Given passage ->

—————

0

I tried about about 15 answers from Stackoverflow, but nothing help me. I want convert any(!) nested XML file to CSV. I dont want write in programm direct elements of XML. On web exist many online services, there I can upload any xml and I can download CSV. I dont need say what concrete elements I wanted.

If something is repeted (classic examples - items) I want one item to one row with every data on headers and footers of documents. Maybe we can call Cartesian product. Nice example (what i want) show http://convertcsv.com/xml-to-csv.htm with YES for "Pivot data down instead of flattening" (Optional in Step 2)

—————

Directions ->
1. Answer these questions from the forum post about converting XML to CSV:
(a) About how many answers from Stackoverflow were tried?
(b) What should happen to each repeated item, such as items in a document?
(c) Which option at the convertcsv.com example should be set to YES?
2. Proceed with the forum post about converting nested XML to CSV, picking up after its last sentence.

Provided records ->
—————

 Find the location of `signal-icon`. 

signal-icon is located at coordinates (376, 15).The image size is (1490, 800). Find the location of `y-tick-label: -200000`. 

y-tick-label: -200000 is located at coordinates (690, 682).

—————

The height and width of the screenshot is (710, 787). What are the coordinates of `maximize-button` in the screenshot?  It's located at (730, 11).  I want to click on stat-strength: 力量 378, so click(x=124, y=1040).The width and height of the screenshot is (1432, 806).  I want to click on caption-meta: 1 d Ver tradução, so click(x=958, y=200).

—————

Results in order ->
1.
(a) About 15.
(b) Each item should go to its own row, with all the data from the document's headers and footers.
(c) "Pivot data down instead of flattening," which is optional in Step 2.

2.
My XML example:

<fav>
    <inv>
        <number>202101</number>
        <item>
            <q>50</q>
            <note>AAA</note>
            <more>999999999</more>
        </item>
        <adr>Bananos 15</adr>
        <item>
            <q>150</q>
            <note>BBB</note>
            <item_adr>Something...</item_adr>
        </item>
        <summary>
            <sum>500</sum>
        </summary>
    </inv>
    <inv>
        <number>202102</number>
        <item>
            <q>99950</q>
            <note>XXX</note>
            <item_adr3>Appleos 50</item_adr3>
        </item>
        <item>
            <q>150</q>
            <note>YYY</note>
        </item>
    </inv>
</fav>

What I want, this result:

number,item/0/q,item/0/note,item/0/more,adr,summary/sum,item/0/item_adr3
202101,50,AAA,999999999,Bananos 15,500,
202101,150,BBB,,Bananos 15,500,
202102,99950,XXX,,,,Appleos 50
202102,150,YYY,,,,

I tried work with xmltodict.

inputfiles = list_all_xml_files(os.getcwd())
for file in inputfiles:
    handle = open(file, "r", encoding='utf-8')
    content = handle.read()
    # https://github.com/martinblech/xmltodict
    dict = xmltodict.parse(content)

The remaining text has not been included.